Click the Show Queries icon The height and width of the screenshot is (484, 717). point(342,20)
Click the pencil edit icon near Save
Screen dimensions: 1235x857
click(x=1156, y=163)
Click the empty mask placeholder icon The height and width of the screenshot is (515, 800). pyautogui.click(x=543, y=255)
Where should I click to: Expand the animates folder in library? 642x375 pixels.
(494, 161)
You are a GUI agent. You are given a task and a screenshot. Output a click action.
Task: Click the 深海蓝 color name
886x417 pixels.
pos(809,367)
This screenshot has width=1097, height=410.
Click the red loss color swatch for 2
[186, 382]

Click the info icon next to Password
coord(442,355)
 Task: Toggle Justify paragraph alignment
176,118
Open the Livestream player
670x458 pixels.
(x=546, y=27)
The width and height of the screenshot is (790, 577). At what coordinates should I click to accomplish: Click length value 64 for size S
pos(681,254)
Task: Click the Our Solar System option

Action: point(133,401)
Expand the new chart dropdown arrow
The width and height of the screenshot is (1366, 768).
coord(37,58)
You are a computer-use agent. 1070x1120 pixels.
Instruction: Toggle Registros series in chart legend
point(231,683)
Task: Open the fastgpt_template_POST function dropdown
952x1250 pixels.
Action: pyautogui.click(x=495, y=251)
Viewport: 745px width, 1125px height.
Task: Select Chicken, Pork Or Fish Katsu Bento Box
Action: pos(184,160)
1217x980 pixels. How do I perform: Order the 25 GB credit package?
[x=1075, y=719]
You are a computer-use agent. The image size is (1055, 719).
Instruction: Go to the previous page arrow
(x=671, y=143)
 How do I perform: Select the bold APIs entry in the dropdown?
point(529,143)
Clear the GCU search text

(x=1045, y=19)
----------------
=== TASK OBJECTIVE ===
Go through the records line by line, and copy each line that holds the string "computer".

=== YOUR SOLUTION ===
You are a computer-use agent. 1070x1120 pixels.
You are a computer-use agent. The image size is (1055, 719).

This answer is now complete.